**Work to be completed**
Rename "screenshot" to "image" in the lines from the one containing "Click the Save" through the one containing "click(583, 584)", changing nothing else. Return only those lines.

══════

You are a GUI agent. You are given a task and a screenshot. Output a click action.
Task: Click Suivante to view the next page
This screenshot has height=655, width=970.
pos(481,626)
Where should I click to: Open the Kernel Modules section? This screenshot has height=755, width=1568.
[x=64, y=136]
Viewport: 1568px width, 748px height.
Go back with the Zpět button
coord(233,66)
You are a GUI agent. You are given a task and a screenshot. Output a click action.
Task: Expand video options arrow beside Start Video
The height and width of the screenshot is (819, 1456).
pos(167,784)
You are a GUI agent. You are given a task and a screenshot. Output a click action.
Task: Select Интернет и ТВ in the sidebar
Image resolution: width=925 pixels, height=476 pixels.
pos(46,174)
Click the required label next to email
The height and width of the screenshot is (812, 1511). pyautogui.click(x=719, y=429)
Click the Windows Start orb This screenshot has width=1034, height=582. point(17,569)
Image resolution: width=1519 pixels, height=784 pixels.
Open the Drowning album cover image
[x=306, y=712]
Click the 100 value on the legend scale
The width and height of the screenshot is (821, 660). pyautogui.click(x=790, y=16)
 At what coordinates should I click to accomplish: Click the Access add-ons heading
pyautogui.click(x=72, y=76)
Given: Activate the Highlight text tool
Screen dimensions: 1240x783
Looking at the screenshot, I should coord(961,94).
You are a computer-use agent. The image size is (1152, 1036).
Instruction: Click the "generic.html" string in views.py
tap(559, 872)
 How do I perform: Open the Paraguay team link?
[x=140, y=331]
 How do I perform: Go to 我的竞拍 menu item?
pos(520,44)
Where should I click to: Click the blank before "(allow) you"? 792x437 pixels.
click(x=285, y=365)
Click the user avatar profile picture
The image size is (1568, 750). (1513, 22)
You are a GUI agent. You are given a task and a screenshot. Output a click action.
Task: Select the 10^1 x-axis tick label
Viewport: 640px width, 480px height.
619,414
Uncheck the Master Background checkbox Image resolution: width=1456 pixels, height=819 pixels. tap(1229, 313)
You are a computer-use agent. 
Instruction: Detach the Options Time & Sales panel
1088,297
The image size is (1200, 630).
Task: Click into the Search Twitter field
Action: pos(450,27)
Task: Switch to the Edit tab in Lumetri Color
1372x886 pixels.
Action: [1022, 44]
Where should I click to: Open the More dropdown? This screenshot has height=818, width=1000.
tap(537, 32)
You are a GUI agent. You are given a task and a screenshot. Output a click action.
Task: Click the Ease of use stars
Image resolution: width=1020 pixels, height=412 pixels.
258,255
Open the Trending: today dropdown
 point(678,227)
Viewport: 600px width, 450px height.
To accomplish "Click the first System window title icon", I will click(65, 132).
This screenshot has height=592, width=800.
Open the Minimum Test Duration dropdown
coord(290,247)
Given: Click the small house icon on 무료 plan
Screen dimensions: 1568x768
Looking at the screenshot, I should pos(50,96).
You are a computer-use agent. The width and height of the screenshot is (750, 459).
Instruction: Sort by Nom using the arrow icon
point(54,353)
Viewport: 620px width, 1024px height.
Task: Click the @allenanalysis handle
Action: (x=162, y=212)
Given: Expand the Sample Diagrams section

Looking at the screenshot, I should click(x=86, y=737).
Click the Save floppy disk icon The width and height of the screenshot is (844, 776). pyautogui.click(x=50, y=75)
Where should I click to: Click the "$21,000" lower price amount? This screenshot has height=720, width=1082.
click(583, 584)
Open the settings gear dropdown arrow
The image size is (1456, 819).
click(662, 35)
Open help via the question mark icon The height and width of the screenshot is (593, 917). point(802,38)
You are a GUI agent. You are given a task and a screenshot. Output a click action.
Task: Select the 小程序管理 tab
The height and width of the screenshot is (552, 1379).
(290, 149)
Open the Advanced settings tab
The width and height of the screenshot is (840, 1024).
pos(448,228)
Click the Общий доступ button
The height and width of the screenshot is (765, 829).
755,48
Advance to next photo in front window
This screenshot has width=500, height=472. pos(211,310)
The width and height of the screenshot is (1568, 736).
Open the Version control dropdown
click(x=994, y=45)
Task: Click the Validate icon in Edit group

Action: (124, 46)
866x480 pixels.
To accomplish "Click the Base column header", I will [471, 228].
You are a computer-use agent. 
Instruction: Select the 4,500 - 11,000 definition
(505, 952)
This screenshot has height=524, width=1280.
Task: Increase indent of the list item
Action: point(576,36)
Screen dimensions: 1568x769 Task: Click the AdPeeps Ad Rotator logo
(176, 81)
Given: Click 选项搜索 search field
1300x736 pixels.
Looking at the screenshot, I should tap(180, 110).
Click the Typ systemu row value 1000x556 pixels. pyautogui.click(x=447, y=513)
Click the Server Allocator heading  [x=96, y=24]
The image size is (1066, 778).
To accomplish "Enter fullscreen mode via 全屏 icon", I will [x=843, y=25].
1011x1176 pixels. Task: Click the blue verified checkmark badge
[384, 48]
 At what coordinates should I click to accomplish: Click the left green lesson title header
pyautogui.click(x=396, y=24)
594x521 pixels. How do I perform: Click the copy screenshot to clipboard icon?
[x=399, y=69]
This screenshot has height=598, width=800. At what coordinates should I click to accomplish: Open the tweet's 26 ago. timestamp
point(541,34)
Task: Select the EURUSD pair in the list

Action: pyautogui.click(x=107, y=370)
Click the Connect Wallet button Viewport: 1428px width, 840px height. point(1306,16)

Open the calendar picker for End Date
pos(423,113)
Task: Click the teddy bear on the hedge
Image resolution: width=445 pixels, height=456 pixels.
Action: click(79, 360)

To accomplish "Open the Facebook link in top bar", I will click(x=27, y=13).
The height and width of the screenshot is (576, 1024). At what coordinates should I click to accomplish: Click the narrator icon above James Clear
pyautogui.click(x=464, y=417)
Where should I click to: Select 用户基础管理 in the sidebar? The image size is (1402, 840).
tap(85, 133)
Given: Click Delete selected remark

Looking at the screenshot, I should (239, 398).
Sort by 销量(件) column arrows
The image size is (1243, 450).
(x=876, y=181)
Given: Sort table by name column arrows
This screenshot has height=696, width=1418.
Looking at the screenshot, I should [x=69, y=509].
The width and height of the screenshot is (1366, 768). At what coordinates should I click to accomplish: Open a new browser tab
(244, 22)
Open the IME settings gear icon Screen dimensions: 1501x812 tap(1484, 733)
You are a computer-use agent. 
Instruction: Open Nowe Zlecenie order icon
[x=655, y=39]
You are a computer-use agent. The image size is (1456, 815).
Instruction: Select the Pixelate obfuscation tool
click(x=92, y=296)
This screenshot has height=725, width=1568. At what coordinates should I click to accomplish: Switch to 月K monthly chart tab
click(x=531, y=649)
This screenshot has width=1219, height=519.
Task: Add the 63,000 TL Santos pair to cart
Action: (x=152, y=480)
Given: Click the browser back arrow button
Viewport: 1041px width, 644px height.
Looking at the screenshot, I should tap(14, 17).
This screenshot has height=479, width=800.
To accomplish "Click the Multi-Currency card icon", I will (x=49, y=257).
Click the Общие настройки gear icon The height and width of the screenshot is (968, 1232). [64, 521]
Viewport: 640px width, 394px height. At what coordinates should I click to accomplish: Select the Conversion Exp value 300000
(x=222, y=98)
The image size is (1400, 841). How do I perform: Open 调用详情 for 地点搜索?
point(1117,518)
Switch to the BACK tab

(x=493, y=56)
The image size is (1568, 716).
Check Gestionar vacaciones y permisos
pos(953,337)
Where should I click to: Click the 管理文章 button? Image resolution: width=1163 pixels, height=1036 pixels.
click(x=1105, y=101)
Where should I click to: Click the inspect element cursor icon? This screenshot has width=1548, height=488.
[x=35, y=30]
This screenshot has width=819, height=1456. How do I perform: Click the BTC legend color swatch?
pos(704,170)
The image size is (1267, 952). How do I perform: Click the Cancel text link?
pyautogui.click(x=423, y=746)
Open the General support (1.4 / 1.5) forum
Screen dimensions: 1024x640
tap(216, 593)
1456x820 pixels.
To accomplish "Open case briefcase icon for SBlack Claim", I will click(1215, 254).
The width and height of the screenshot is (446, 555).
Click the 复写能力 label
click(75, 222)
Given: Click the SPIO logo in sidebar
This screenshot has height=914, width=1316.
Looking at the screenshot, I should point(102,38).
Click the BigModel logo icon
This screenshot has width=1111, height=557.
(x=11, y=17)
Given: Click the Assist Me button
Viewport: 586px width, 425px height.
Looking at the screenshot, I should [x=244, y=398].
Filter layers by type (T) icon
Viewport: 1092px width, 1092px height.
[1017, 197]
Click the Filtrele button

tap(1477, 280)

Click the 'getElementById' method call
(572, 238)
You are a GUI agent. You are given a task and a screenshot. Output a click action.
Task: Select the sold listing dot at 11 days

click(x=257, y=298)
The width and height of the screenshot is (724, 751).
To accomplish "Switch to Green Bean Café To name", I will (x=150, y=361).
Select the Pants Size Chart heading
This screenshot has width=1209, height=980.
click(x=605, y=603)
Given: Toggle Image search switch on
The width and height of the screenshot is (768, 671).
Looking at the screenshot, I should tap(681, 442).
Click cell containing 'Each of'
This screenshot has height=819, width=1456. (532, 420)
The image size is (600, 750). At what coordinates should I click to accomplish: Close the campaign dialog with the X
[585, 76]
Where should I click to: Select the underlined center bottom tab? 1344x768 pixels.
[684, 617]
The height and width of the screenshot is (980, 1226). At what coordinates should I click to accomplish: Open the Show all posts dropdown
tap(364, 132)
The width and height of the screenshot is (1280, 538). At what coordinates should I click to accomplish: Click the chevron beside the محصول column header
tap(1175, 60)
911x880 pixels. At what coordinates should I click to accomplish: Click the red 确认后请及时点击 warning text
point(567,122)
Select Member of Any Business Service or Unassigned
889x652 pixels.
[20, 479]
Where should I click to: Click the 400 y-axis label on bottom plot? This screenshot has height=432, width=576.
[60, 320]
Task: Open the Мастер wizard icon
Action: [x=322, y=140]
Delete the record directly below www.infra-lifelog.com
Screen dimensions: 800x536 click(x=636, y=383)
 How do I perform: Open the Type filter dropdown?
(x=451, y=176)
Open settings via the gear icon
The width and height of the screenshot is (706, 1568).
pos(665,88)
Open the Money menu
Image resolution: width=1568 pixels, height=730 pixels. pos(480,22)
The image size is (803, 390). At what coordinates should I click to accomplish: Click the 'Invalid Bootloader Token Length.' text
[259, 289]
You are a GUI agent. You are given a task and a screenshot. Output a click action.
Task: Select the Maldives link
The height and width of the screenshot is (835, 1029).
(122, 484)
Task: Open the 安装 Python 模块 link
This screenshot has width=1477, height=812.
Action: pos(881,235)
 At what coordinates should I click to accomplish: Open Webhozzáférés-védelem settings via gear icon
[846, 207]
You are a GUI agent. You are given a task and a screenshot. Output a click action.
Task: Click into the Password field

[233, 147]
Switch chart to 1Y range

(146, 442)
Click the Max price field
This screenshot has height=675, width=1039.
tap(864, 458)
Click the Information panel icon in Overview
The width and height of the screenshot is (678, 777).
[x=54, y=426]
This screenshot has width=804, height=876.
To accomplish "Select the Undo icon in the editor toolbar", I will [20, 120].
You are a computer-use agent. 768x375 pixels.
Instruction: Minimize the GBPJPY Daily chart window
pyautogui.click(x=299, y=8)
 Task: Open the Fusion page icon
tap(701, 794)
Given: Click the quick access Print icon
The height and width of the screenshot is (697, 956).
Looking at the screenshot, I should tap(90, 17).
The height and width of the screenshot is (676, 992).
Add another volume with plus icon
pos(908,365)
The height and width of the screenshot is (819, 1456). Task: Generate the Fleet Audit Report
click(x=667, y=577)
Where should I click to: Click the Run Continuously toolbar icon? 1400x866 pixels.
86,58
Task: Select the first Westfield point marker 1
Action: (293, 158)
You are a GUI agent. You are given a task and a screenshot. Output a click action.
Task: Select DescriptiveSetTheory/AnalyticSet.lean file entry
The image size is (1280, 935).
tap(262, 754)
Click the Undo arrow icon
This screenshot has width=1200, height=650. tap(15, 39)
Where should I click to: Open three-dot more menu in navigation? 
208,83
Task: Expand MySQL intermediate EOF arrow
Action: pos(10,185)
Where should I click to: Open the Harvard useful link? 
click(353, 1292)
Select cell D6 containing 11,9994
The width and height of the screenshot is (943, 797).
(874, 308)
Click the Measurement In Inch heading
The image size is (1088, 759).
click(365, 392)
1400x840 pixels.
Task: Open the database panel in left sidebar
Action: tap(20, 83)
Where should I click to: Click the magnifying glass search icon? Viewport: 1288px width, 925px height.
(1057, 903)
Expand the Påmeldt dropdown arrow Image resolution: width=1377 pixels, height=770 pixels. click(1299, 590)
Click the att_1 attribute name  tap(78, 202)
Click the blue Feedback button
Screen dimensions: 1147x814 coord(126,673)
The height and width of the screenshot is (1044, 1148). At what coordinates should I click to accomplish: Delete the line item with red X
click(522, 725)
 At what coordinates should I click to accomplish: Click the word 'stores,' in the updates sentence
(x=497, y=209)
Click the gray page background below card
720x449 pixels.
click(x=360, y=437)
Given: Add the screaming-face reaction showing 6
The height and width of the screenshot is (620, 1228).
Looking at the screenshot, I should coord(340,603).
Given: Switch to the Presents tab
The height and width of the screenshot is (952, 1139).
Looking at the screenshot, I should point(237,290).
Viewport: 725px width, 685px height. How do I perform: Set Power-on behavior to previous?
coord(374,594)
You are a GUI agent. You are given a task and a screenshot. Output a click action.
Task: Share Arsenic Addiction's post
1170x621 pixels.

══════

**Exercise response**
Click the Save floppy disk icon The width and height of the image is (844, 776). pyautogui.click(x=50, y=75)
Where should I click to: Click the "$21,000" lower price amount? This image has height=720, width=1082.
click(583, 584)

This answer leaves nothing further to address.